Victoria, how did we get here?
- Large family outbreaks spread across several homes, and
- Failures in the state’s hotel quarantine program.
Since May 27, when a small coronavirus cluster was first declared at Rydges Hotel on Swanston Street, new cases have mysteriously emerged from hotels used for quarantine.
So far, 17 coronavirus cases have been linked to the Rydges Hotel cluster and 31 have been linked to the Stamford Plaza Hotel.
For weeks, there had been no explanation behind the outbreaks.
But on Thursday, disturbing claims emerged that Victoria’s hotel quarantine program has been woefully mismanaged, including claims security guards slept with guests.
Companies charged taxpayers for shifts never worked, leading to fewer workers on duty and a higher risk of infections, according to a report in the Herald Sun.
One of the clusters is believed to have spread among hotel staff who shared a cigarette lighter and carpooled to work together.
The Victorian government has since launched a judicial inquiry into hotel quarantine.
The blame game
Although tempting to point the finger at hotel staff members, the issue is more complicated according to Professor Marylouise McLaws, an infectious diseases expert at the University of New South Wales.
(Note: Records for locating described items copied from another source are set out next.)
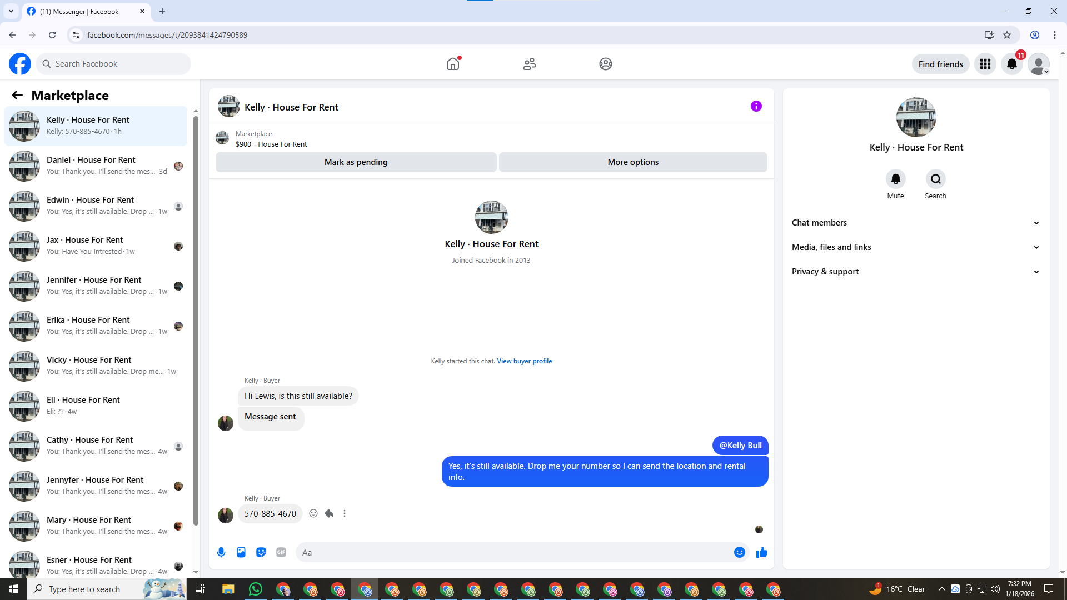Click the voice clip microphone icon
Screen dimensions: 1067x600
(x=221, y=552)
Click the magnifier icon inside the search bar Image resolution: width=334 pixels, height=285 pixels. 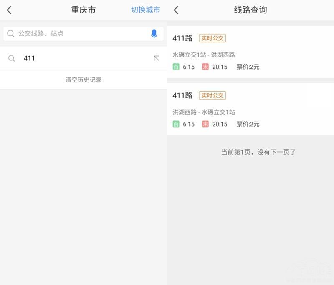11,34
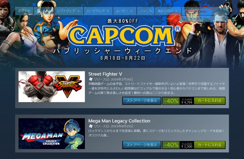Open the あなた向け dropdown arrow

pyautogui.click(x=176, y=11)
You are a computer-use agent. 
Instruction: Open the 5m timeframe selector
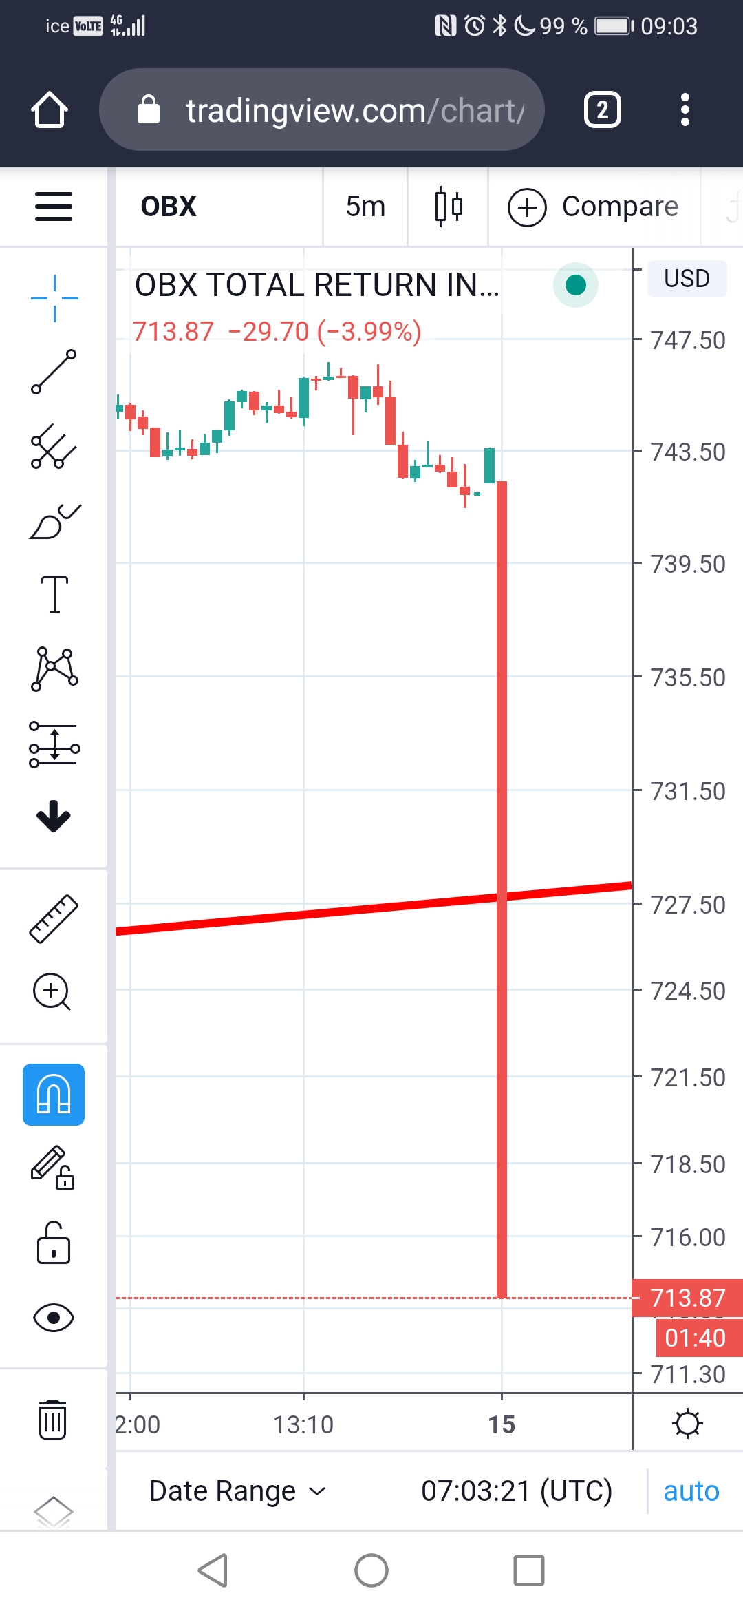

“I believe it’s unfair to criticise the hotel staff and security when their profession is not infection prevention and control,” Professor McLaws, who studied Asia’s response to the 2003 SARS epidemic, told The New Daily.
“Staff in hospitals know how to use face masks, but even they can make mistakes when they’re busy, tired and distracted.”
It’s likely the hotel staff members did not receive adequate training, nor were they adequately supervised, she said.
It was also important to understand the behaviour of the hotel workers to find out how the outbreaks were occurring.
“Some security staff may have behaved potentially in a foolish manner, but you’ve got to constantly think one step ahead,” Professor McLaws said.
“Low paid people often hitch a ride together, they sometimes live together and they sometimes socialise together. Therefore we need to head off any issue that could happen related to that.”
So what needs to change?
Better training, more supervision and stronger prevention measures like installing perspex barriers in lunchrooms, she said.
“There are many things we might think are unnecessary, but all you need is something like this to realise that even the tiniest thing – instructions like don’t hitch a ride together unless you’re wearing a mask – can make a difference.”